The evaluation of colloidal gold immunochromatographic assay (GICA) for rapid diagnosis of influenza A disease.

Background: A low cost colloidal gold immunochromatographic assay (GICA) for rapid detection of influenza A virus was developed. The assay was evaluated in this study.

Methods: Six hundred and twenty-six patients were enrolled. All patients contributed two pharyngeal swabs, one used for colloidal gold immunochromatographic rapid assay for influenza A virus immediately after the collection of specimen and one used for real-time reverse transcriptase polymerase chain reaction (RT-PCR) test or virus culture at the Centers for Disease Control and Prevention (CDC) influenza network laboratory.

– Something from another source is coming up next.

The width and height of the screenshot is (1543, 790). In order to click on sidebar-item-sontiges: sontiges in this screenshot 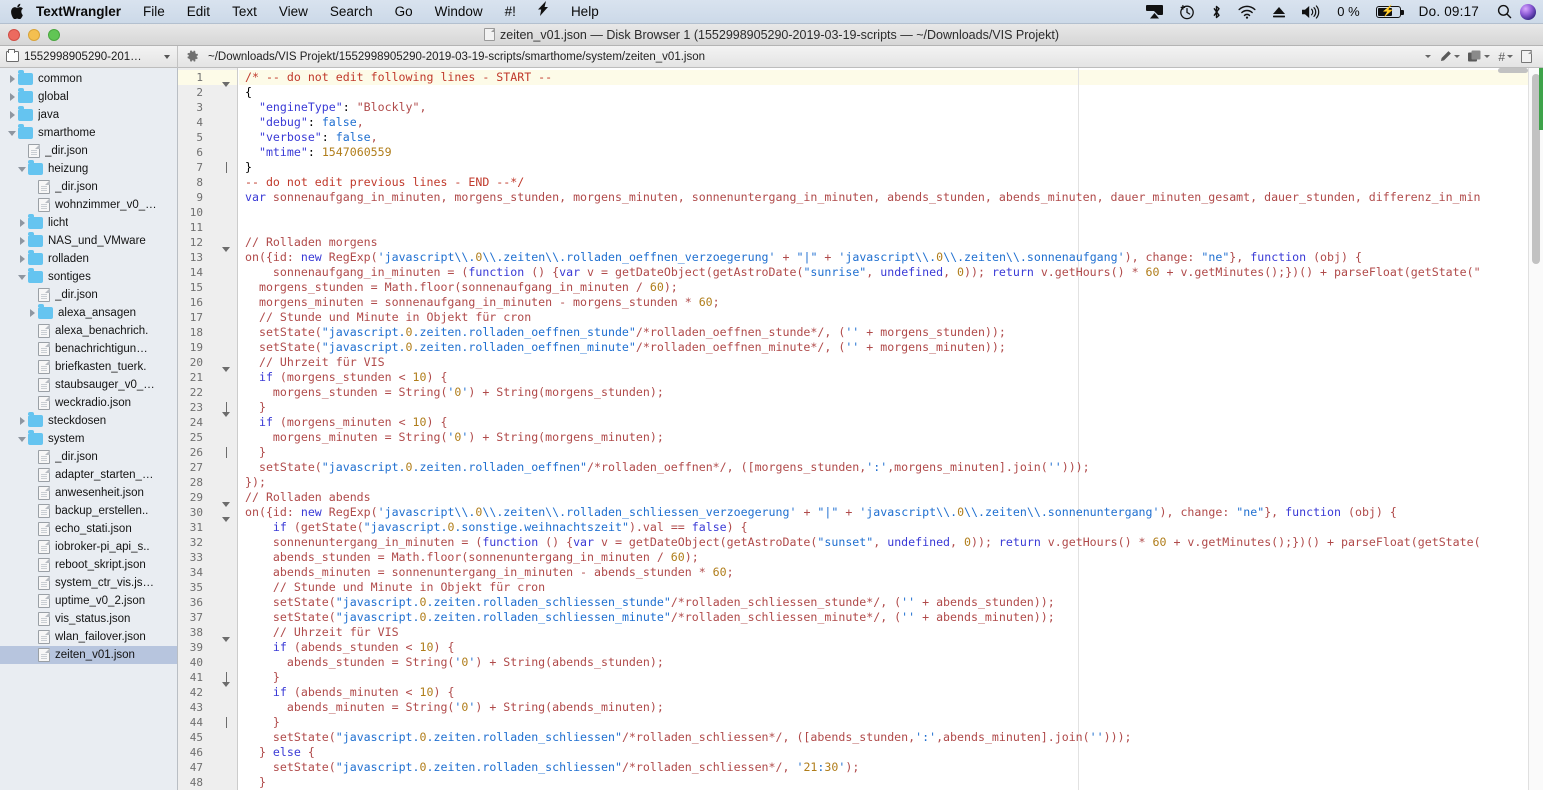, I will do `click(88, 277)`.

Result: In reference to viral culture, GICA influenza A test demonstrated a sensitivity of 64%, a specificity of 95% and an overall accuracy of 93%. Consistency between the GICA test and virus culture assay is moderate, with Kappa being 0.46. In reference to RT-PCR, GICA test demonstrated considerable high sensitivity (74%) and specificity (86%), with Kappa value being 0.61 and overall accuracy of 81%. There was no significant difference between GICA test and virus culture/RT-PCR on the detected positive rates of influenza A cases.

Conclusions: GICA is a reliable, rapid, convenient and inexpensive test for the screening and diagnosis of influenza A disease. Given its lower cost than other rapid tests, the GICA test has the great potential in the management of influenza A disease in resource-poor countries.